Supplied records:
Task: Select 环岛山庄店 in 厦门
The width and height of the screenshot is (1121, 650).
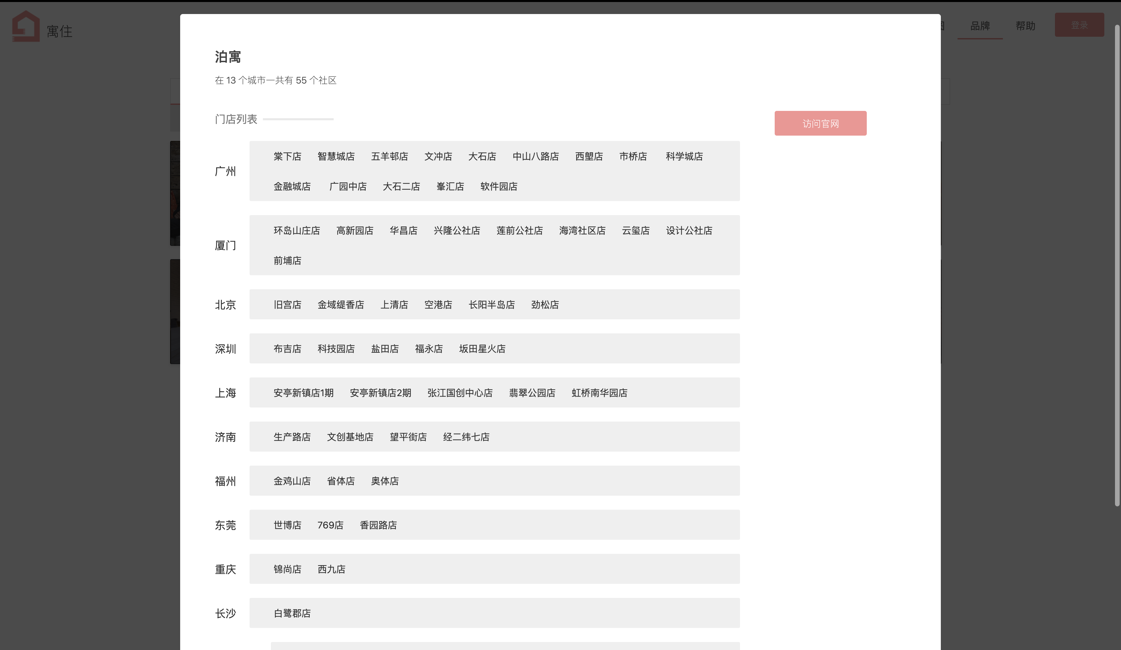Action: pos(296,230)
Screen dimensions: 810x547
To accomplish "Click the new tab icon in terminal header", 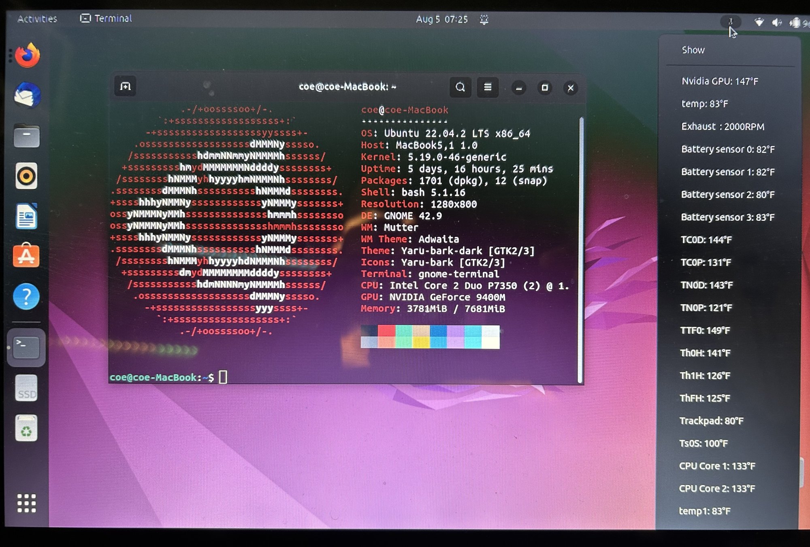I will pyautogui.click(x=125, y=86).
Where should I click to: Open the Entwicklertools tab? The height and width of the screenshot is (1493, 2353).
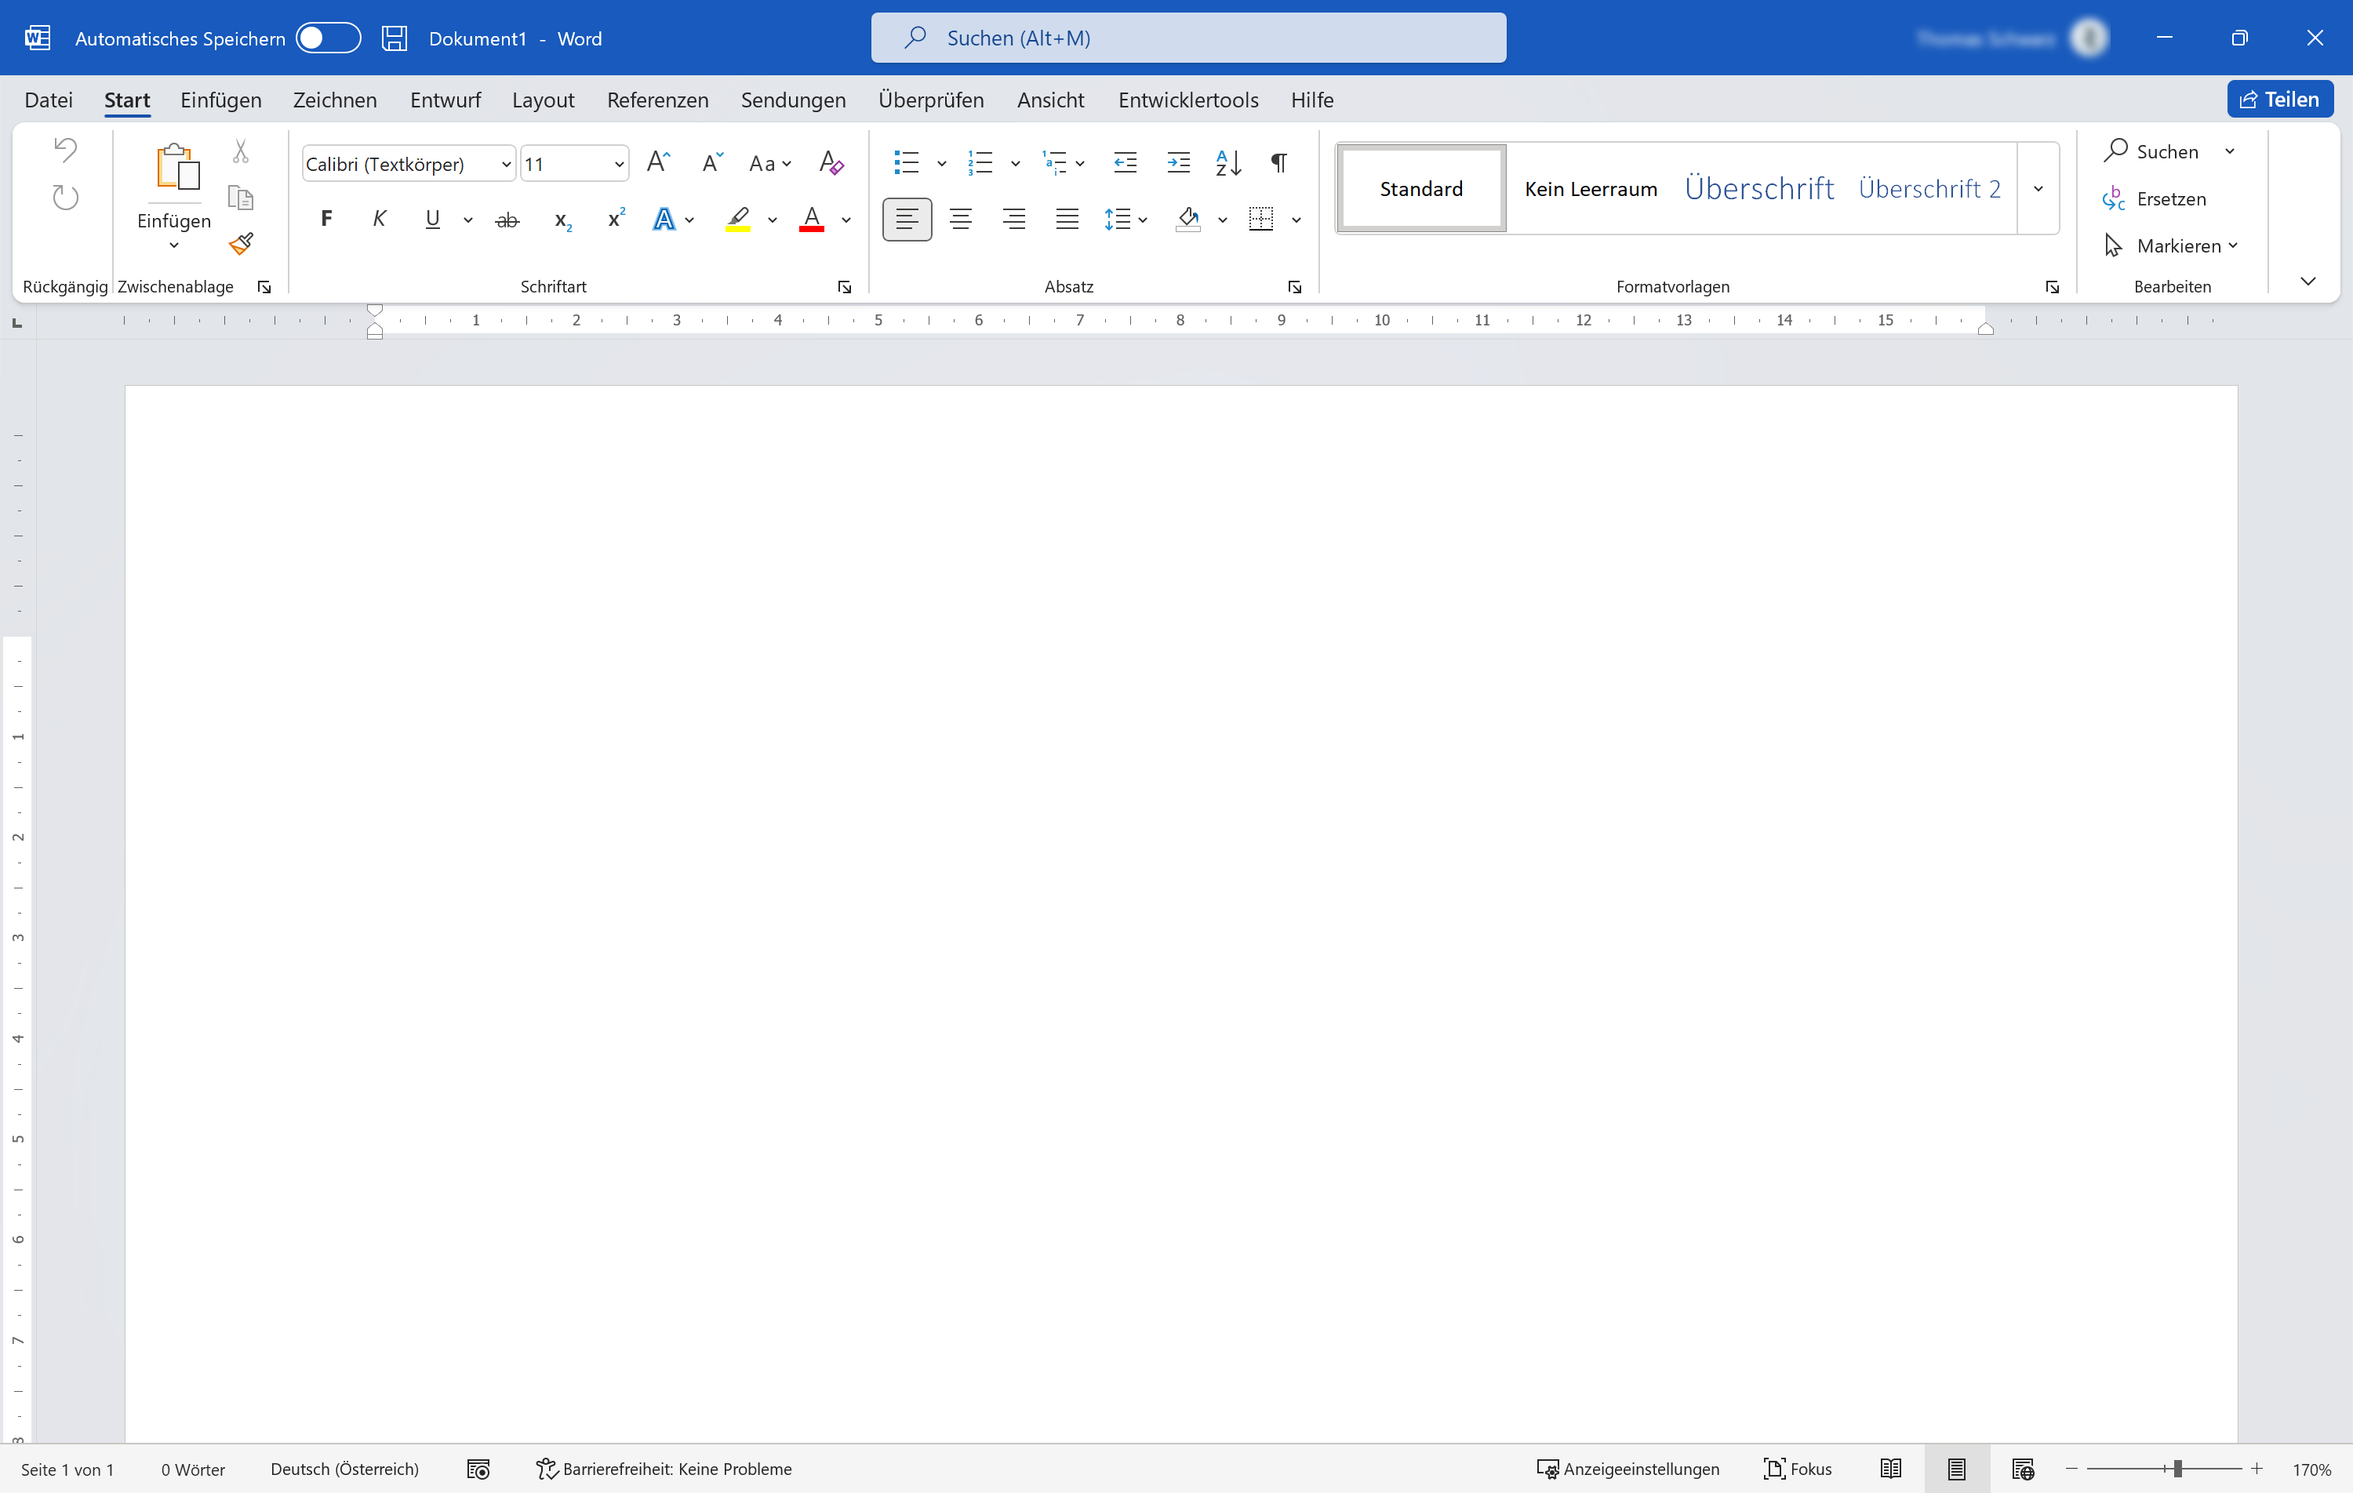click(1188, 99)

Task statement:
The required answer is every line from the one containing "Where should I" through the last line of the entries, restated word for word and with no pictures.

Answer to this problem:
Where should I click to: Open the Entwicklertools tab? The height and width of the screenshot is (1493, 2353).
click(1188, 99)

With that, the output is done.